Don McPherson is an ex-quarterback, member of the College Football Hall of Fame, a feminist and educator. In a CNN article in 2013 Mr. McPherson writes:
“Men do not just need to stop being violent. The vast majority of men are not violent. But men do need to stop being silent. Calling violence against women, whether street harassment or sexual harassment or rape or murder, a “women’s issue” allows men to ignore it as if we have no responsibility for it or stake in ending it. We all have grandmothers, mothers, sisters, daughters and female friends and colleagues. Our lives are inextricably interwoven; women’s issues of safety and equality directly affect our lives as men.”
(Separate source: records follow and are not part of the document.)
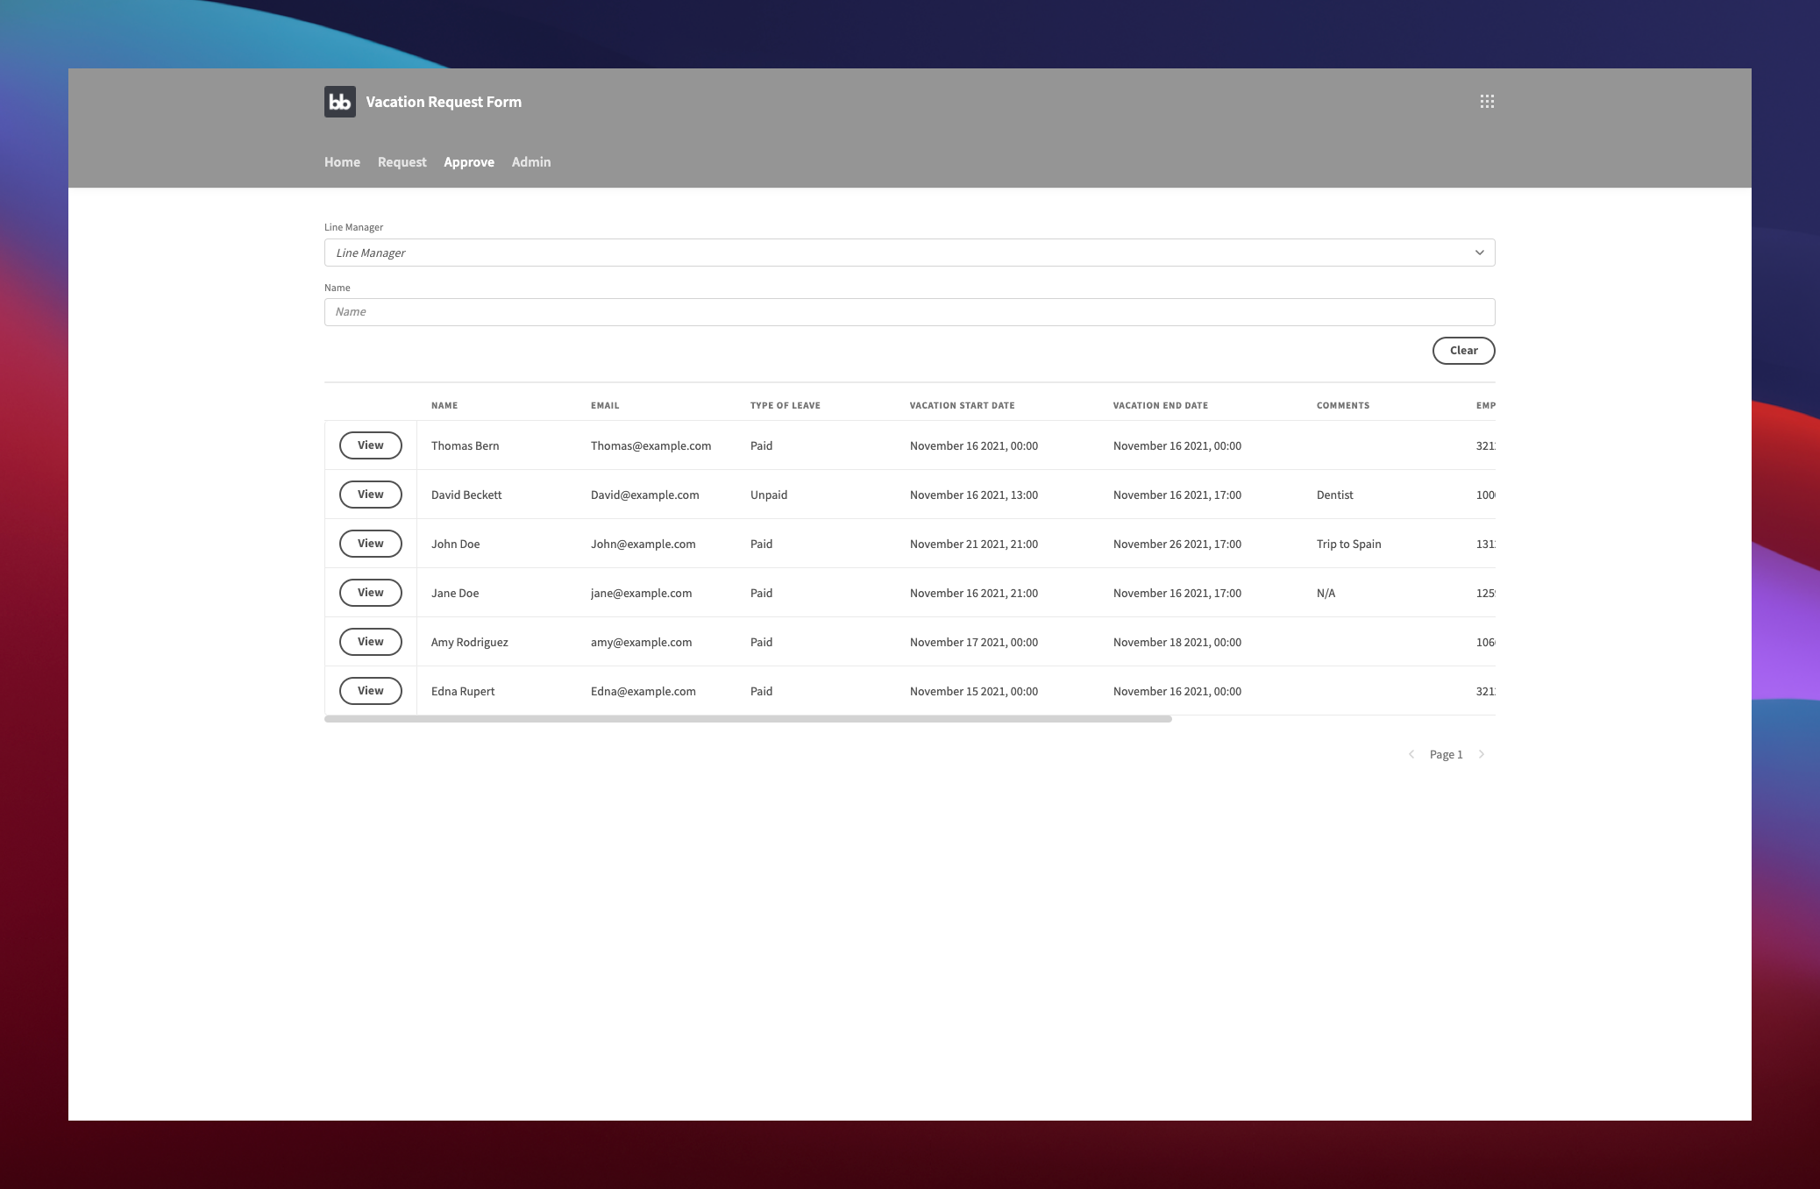View Amy Rodriguez's vacation request

[370, 641]
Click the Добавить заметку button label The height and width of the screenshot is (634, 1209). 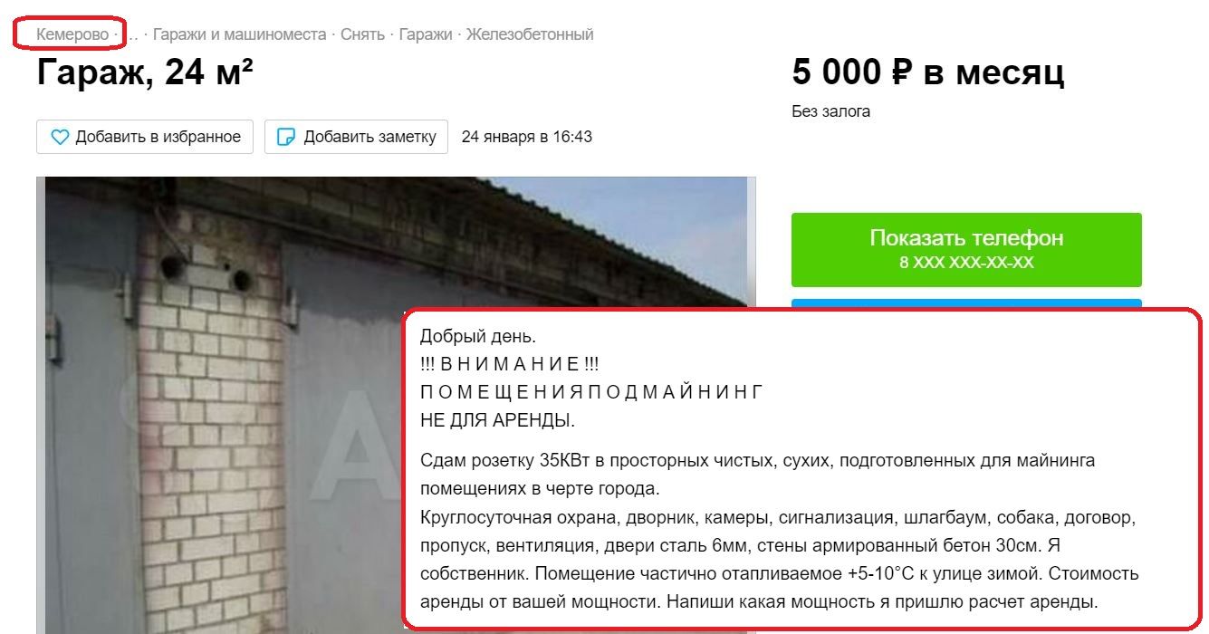coord(369,137)
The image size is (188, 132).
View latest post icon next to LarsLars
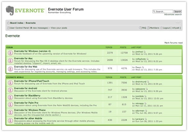point(146,119)
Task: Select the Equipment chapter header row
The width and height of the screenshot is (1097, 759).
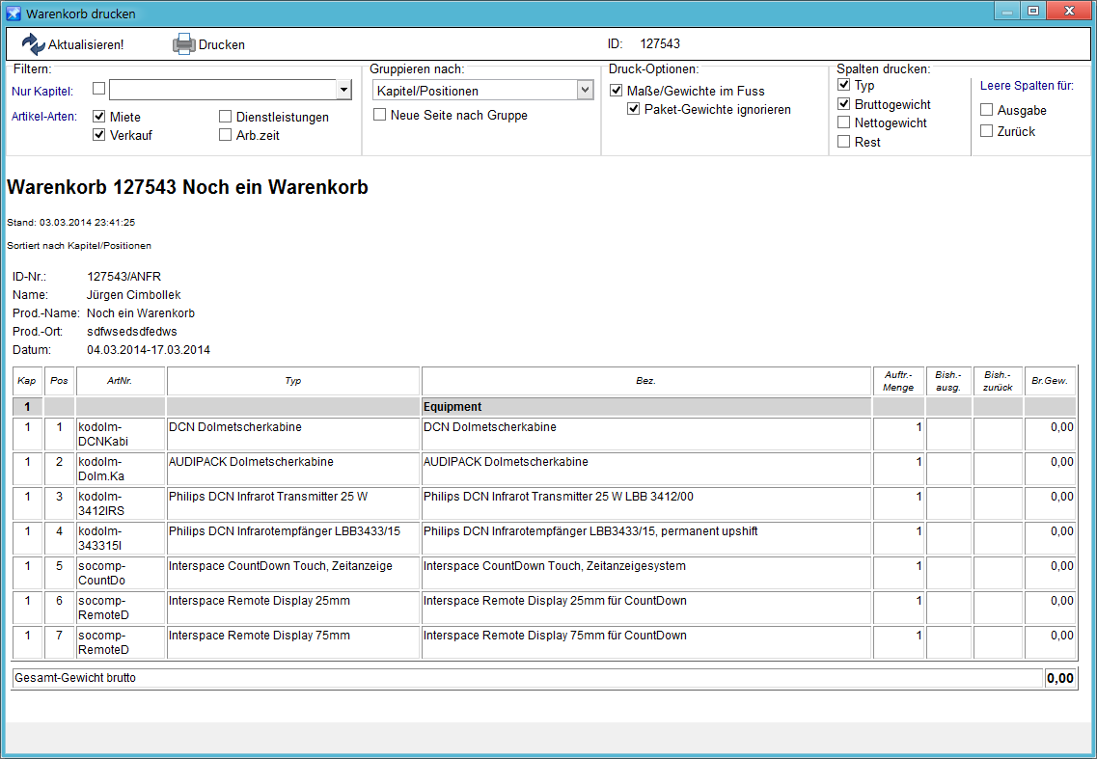Action: (x=544, y=406)
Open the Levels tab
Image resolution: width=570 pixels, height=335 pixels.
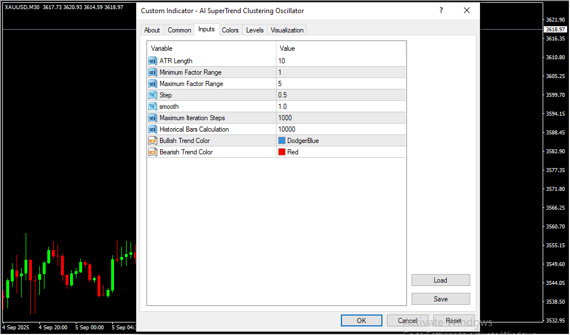(255, 30)
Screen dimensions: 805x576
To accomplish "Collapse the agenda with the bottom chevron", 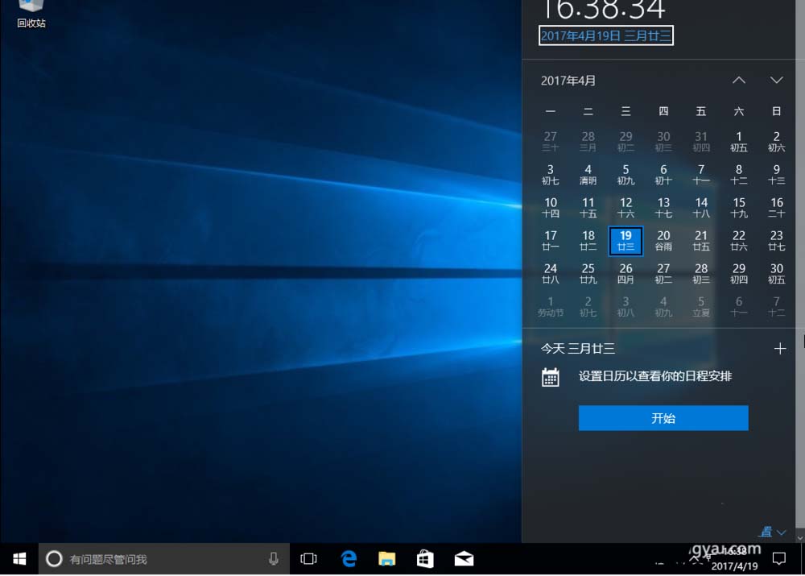I will pyautogui.click(x=780, y=532).
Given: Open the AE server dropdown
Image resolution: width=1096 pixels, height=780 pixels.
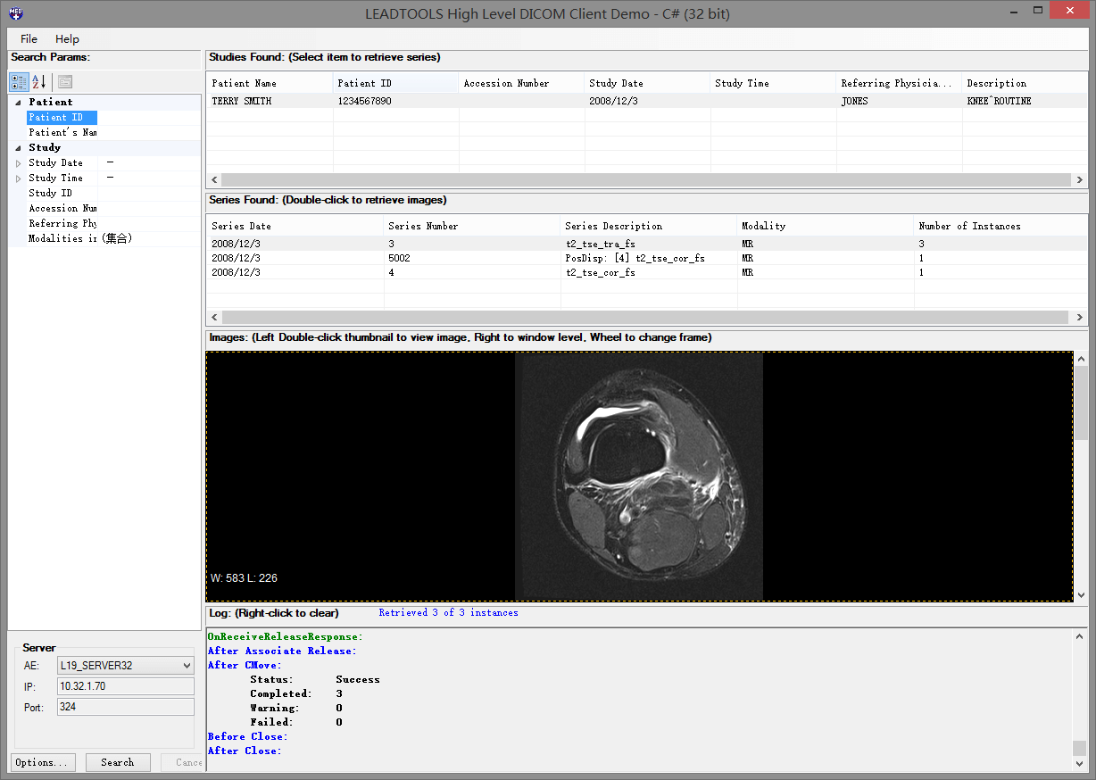Looking at the screenshot, I should [x=186, y=665].
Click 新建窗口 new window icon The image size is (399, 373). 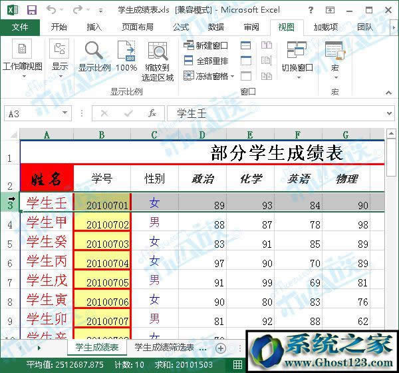[x=189, y=45]
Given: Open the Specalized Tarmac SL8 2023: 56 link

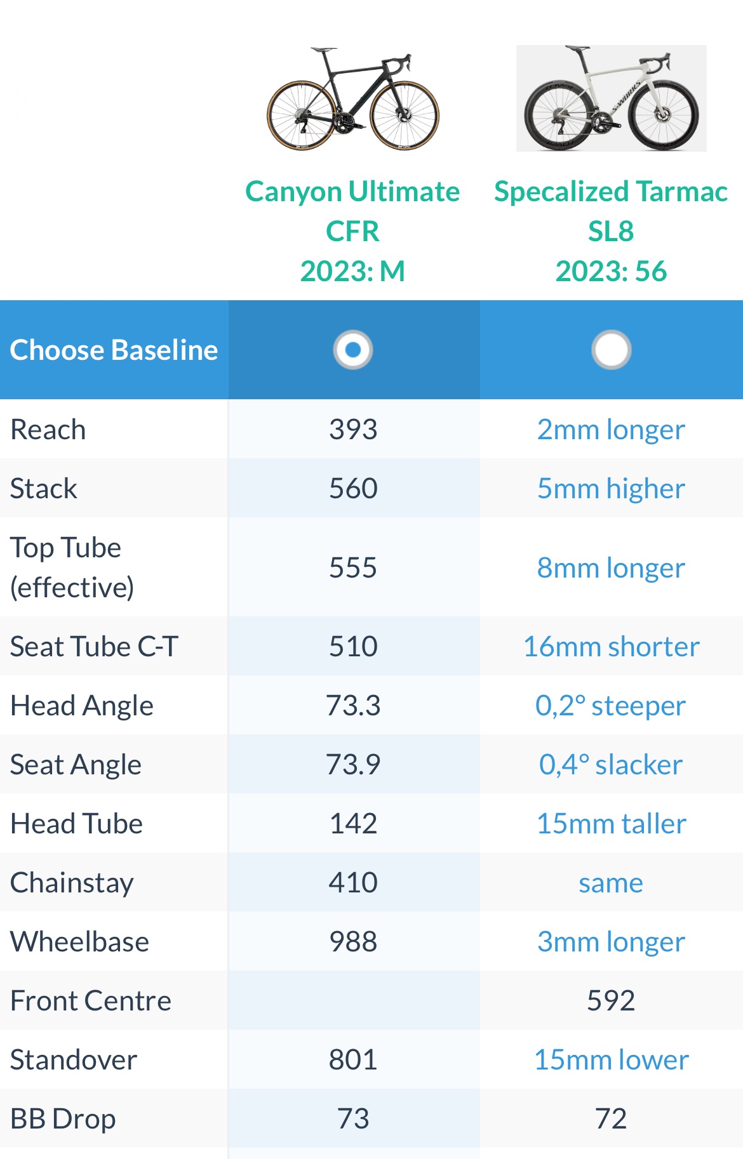Looking at the screenshot, I should pos(611,231).
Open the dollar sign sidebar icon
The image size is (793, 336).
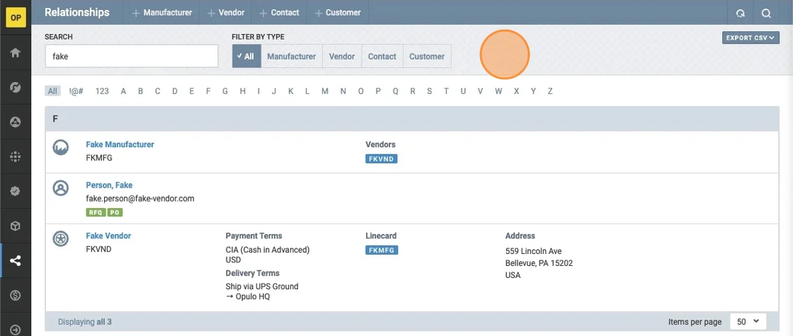click(x=15, y=295)
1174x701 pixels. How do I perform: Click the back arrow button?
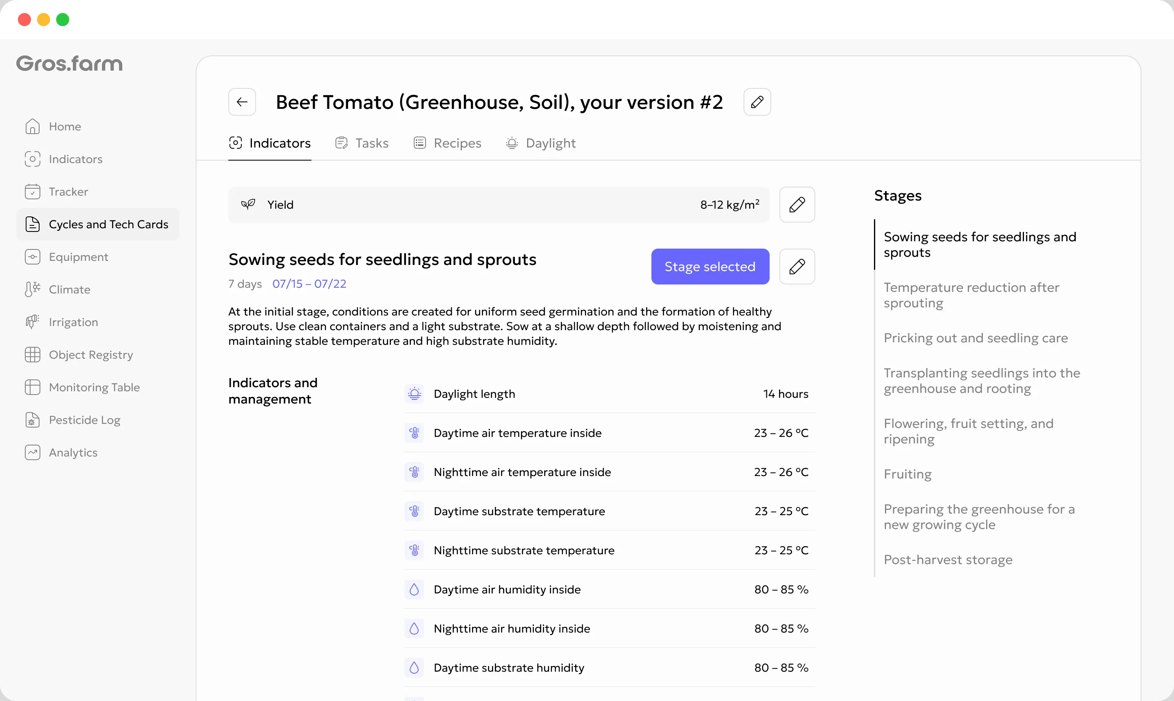pos(242,102)
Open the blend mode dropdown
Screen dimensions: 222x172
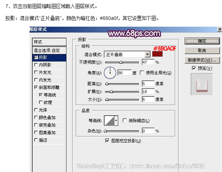coord(147,54)
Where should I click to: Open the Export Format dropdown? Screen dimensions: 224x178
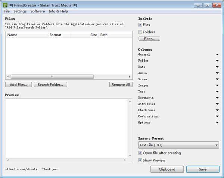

“Beyond that, women are humans, with the same rights to safety and freedom as men. It is therefore our moral responsibility to not remain silent or passively on the sidelines, but to be actively engaged in confronting this problem in every corner of homes, communities and societies.”
Kudos. These two men show in very concrete ways that the concept of manhood defies narrow confines sometimes thrust upon it. Because football players can be – and are – so much more than their stereotypical meathead reputation.